Records supplied Start Marker

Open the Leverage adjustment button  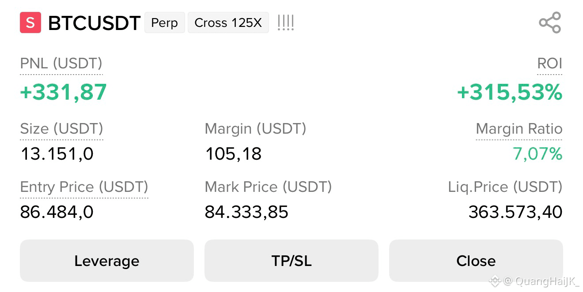[x=107, y=261]
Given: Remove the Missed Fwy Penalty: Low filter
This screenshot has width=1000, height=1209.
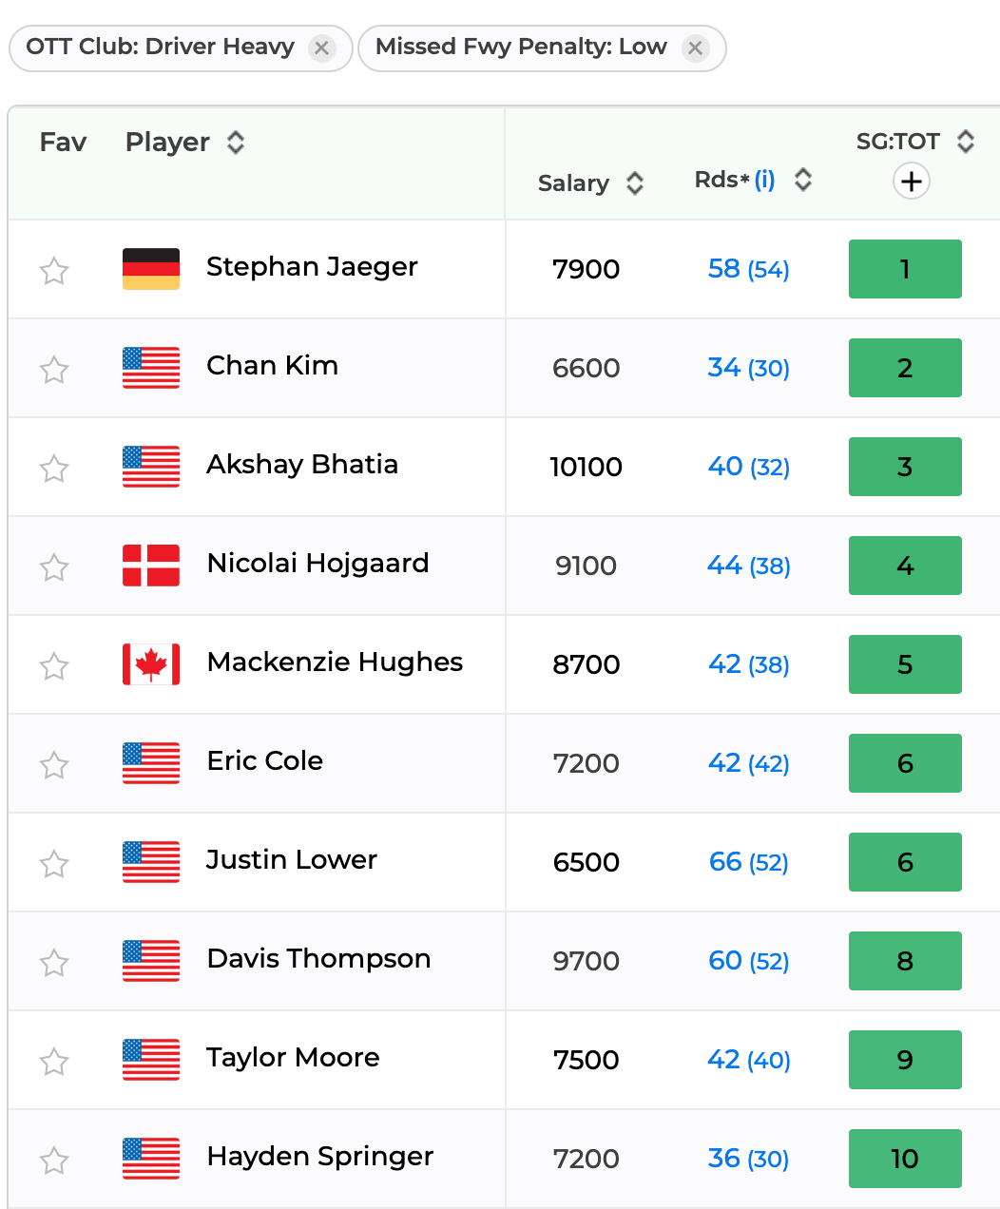Looking at the screenshot, I should [696, 48].
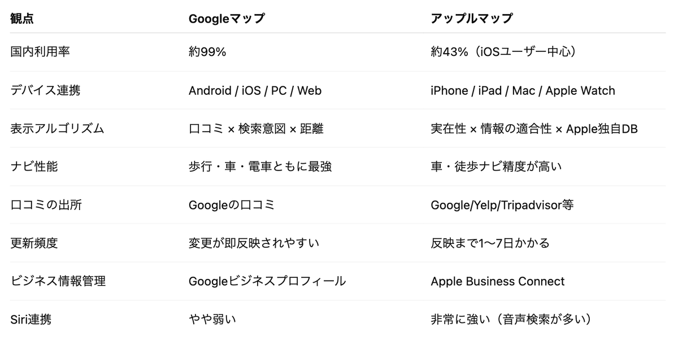Viewport: 678px width, 341px height.
Task: Click the 車・徒歩ナビ精度が高い cell
Action: point(496,167)
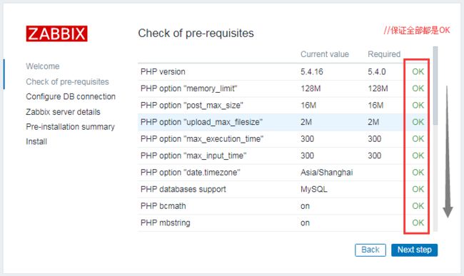Screen dimensions: 464x276
Task: Select the PHP databases support row
Action: pos(282,190)
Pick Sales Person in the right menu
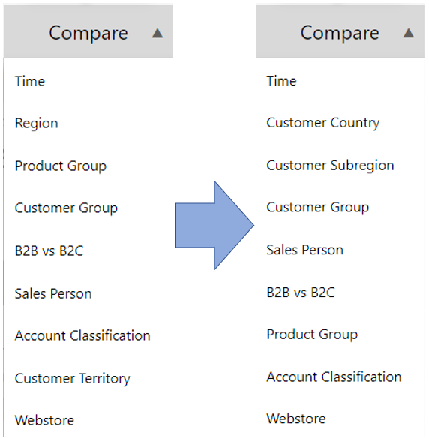The width and height of the screenshot is (429, 438). 305,250

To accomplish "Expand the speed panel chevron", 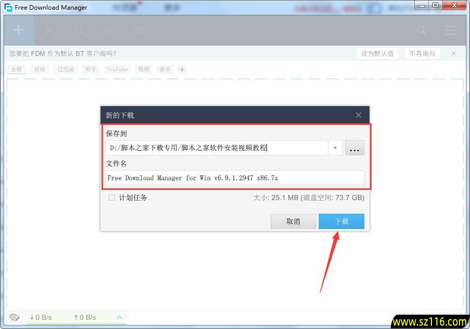I will click(120, 317).
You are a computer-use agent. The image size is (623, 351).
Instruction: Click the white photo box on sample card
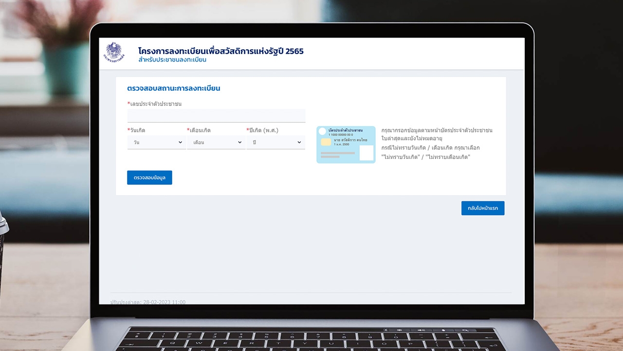[x=366, y=153]
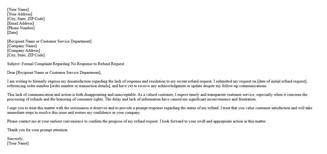Click the [Recipient Name or Customer Service Department] address line
The height and width of the screenshot is (154, 327).
click(x=49, y=41)
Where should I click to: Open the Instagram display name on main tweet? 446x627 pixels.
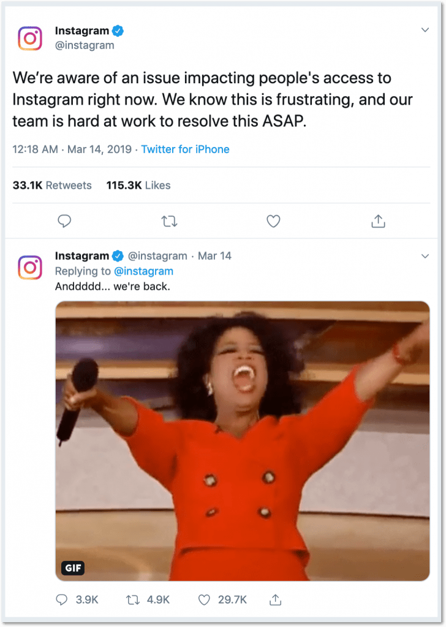[x=82, y=31]
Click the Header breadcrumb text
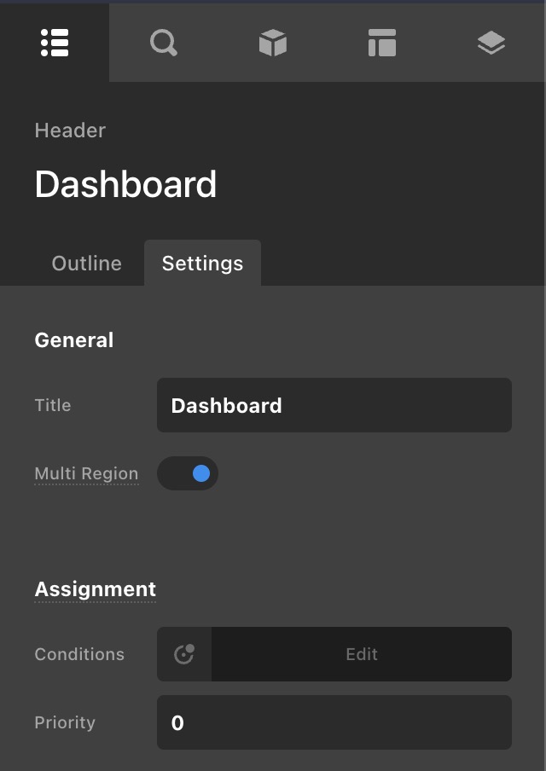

Records supplied End Marker

Task instructions
Return only the lines from the one containing "You are a computer-use" through the last line of the entries above, exactly as written and without pictures.

Your response
You are a computer-use agent. The image size is (623, 351).
Instruction: Click the white photo box on sample card
[x=366, y=153]
Click the [Recipient Name or Customer Service Department] address line
The height and width of the screenshot is (154, 327).
click(x=49, y=41)
Where should I click to: Open the Instagram display name on main tweet? 446x627 pixels.
[x=82, y=31]
Click the Header breadcrumb text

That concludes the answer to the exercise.